Background
Schwable, the son of a marine colonel who served thirty years, graduated from the United States. Naval Academy in 1929.
Schwable, the son of a marine colonel who served thirty years, graduated from the United States. Naval Academy in 1929.
He was awarded the Cross of Valor by the Nicaraguan government in 1932. In September 1933, he was among 19 aviators representing the Marine Corps at the International Air Races in Chicago. On February 23, 1953, the Chinese broadcast charges that 2 officers, including Schwable and his co-pilot, had said that the United States. was conducting germ warfare.
Schwable was quoted saying the purpose was "to test under field conditions various elements of bacteriological warfare and possibly to expand field tests at a later date into an element of regular combat operations".
Nobody believes lieutenant" United Nations commander General Mark West. Clark denounced China"s germ warfare charges.
Clark said: "Whether these statements ever passed the lips of these unfortunate men is doubtful. If they did, however, too familiar are the mind-annihilating methods of these Communists in extorting whatever words they want.

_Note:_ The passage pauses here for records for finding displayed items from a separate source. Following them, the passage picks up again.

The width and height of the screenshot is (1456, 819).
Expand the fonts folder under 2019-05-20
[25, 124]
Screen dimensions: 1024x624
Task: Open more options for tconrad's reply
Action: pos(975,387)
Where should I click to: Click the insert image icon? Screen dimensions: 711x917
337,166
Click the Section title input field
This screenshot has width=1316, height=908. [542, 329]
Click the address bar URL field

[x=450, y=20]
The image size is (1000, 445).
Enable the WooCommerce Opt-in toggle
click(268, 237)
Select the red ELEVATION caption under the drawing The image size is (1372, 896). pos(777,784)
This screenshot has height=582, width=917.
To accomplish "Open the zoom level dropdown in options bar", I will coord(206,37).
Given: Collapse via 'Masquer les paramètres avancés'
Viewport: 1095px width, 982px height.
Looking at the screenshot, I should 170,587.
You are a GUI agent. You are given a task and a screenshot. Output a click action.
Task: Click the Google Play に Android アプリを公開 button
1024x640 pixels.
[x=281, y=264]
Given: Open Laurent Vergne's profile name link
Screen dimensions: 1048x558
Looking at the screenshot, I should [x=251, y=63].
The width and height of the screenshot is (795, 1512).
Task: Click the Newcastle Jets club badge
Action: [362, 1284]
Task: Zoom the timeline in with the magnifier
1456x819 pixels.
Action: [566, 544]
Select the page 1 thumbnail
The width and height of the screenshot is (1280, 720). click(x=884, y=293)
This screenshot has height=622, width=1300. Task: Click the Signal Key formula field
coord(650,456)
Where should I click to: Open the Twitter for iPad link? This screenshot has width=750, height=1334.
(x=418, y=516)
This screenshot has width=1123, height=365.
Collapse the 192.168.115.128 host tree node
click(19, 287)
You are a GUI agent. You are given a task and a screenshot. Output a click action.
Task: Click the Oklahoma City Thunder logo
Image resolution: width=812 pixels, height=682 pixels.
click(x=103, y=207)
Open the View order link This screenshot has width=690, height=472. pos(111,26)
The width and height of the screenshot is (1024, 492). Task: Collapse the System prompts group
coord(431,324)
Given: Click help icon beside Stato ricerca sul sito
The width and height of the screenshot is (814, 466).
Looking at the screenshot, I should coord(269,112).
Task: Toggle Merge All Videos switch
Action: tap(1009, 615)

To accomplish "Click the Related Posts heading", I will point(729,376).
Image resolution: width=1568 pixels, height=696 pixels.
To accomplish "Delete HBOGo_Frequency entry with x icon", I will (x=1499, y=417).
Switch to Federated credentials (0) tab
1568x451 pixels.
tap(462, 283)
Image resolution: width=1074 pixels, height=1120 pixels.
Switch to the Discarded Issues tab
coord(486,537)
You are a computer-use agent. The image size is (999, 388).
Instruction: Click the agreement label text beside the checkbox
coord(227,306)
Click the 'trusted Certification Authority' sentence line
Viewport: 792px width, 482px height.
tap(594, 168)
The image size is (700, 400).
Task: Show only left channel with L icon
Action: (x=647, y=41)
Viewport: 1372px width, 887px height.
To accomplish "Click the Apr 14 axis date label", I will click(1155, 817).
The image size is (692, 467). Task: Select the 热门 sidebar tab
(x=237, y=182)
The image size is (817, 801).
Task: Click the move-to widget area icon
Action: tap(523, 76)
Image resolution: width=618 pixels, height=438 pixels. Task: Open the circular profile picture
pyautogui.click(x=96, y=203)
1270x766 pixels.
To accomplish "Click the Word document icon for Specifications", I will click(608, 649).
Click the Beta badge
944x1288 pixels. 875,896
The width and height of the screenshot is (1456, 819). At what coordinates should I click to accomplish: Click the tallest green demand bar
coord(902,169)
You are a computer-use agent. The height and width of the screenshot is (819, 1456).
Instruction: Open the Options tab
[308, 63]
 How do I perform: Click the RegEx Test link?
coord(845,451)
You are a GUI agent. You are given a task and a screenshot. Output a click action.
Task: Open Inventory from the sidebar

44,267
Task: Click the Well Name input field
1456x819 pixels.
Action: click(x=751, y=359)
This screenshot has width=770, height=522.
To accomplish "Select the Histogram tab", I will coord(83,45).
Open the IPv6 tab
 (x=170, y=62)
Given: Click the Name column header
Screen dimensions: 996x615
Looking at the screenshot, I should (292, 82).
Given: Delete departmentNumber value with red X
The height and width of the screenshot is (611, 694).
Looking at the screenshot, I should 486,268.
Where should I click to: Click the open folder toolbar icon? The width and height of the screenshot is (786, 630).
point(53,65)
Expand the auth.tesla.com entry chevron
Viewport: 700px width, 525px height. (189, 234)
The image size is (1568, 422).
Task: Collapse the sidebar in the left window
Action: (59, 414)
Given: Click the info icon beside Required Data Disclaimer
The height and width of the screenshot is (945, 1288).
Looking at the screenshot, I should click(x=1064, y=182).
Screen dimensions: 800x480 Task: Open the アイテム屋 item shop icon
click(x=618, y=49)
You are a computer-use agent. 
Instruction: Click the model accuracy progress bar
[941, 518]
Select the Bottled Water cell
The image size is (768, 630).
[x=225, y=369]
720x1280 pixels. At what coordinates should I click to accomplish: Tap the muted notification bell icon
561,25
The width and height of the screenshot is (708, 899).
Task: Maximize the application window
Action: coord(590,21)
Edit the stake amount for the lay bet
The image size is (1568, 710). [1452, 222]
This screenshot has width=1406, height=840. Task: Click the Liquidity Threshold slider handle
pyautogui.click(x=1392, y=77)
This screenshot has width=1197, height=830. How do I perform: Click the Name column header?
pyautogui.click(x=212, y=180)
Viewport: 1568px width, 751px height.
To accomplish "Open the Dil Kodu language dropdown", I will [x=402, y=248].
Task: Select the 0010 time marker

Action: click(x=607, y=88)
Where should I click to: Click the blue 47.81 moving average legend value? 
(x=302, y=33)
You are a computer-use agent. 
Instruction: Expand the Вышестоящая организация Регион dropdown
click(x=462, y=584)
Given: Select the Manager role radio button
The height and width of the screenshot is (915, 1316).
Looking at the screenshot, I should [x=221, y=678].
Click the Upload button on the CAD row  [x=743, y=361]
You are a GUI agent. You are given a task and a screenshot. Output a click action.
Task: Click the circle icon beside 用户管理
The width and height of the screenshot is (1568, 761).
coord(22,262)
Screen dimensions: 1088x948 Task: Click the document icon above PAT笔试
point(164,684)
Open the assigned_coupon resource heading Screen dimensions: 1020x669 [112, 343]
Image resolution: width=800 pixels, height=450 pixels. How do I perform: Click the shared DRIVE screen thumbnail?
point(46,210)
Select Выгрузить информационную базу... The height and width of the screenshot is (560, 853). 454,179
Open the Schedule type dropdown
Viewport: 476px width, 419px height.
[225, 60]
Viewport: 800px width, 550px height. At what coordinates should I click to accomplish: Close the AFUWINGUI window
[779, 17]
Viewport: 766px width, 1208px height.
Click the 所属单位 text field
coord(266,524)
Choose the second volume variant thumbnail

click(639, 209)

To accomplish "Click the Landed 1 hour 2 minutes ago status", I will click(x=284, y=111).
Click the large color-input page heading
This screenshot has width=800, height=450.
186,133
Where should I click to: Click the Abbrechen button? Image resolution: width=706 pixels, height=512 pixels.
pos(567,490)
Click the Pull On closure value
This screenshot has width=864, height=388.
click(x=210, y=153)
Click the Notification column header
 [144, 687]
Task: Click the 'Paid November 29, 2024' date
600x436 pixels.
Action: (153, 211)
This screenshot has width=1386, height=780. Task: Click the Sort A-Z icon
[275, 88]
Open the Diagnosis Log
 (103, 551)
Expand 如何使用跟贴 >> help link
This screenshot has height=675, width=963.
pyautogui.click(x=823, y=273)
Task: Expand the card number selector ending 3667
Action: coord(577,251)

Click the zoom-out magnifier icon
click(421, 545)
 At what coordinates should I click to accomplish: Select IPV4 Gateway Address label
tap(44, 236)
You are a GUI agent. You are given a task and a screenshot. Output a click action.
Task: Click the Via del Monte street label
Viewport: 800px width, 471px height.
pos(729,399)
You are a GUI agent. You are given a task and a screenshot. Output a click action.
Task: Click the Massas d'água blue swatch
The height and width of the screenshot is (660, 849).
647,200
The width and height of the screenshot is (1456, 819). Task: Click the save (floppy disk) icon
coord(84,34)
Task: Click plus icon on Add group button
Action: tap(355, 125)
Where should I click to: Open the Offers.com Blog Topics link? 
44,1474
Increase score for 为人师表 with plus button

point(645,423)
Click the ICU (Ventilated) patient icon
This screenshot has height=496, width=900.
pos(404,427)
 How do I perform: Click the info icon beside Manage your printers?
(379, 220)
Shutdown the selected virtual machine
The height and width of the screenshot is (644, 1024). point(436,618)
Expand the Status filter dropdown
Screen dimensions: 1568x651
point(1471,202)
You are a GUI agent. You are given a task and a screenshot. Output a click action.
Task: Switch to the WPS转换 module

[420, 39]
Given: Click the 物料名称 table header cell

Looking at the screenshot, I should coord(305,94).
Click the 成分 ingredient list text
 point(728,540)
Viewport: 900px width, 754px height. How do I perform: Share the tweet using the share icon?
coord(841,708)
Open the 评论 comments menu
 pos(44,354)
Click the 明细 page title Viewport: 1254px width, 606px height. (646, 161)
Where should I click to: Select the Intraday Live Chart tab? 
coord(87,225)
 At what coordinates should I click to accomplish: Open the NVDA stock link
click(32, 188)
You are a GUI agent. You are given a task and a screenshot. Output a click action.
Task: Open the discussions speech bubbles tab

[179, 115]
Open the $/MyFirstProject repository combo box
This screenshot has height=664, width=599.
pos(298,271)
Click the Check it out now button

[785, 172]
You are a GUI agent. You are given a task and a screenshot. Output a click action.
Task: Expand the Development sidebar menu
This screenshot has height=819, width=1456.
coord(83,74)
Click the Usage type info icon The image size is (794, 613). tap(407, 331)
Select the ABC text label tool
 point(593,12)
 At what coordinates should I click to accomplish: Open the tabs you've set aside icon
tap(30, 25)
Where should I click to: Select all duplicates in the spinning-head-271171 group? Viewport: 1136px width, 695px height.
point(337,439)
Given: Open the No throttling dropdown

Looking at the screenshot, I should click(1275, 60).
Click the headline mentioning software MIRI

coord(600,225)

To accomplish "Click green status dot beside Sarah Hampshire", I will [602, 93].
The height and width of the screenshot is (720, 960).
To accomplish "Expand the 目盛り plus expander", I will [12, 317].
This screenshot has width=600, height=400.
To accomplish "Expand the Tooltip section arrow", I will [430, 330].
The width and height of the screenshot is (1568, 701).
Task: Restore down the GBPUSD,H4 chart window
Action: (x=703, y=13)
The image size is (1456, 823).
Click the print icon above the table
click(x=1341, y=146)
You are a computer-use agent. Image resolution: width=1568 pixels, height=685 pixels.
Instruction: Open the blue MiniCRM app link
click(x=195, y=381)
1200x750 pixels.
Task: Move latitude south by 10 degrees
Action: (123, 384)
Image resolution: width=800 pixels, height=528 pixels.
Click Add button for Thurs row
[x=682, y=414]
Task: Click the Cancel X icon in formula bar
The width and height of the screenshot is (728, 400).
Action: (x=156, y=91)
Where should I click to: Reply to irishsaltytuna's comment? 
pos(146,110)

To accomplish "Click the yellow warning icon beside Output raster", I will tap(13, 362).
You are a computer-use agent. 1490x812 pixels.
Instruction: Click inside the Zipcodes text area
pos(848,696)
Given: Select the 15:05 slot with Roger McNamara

The men themselves are not to blame, and they have my deepest sympathy for having been used in this abominable way." Schwable was released from captivity in September 1953.
On April 27, 1954, Marine Corps commandant General Lemuel C. Shepherd, Junior. said he was "an instrument, however unwilling, of causing damage to his country" by the false confession that he later repudiated. At the board of inquiry that considered whether he merited court-martial, a recently released Prisoner Of War testified.
He described how he was tortured during six months" captivity and said that in prosecuting Schwable they would "persecute a man who has already been persecuted would merely be playing into Communist hands".
Doctor Winfred Overholser, former president of the American Psychiatric Association and longtime superintendent of Saint Elizabeths Hospital, a federal mental facility, testified on his behalf. The court of inquiry ultimately recommended no action against Schwable, but he was shifted, according to Shepherd, to "duties of a type making minimum demands upon the elements of unblemished personal example and leadership".
On May 11 he was assigned to serve as the Marine Corps representative on the Navy"s Flight Safety Board, based in the Pentagon. Schwable retired on June 30, 1959, as a brigadier general.
He died on October 28, 1988, and is buried in Ebenezer Cemetery, Loudoun County, Virginia.
He received the Legion of Merit for his service in World World War World War II While Chief of Staff of the First Marine Air Wing, Colonel Schwable and his co-pilot were reported missing on a combat mission in of Korea in July 1952. The Marine Corps awarded Colonel Schwable its Legion of Merit for a third time on June 22, 1954, for his service as Chief of Staff to General Clayton Jerome in of Korea for three months before his capture.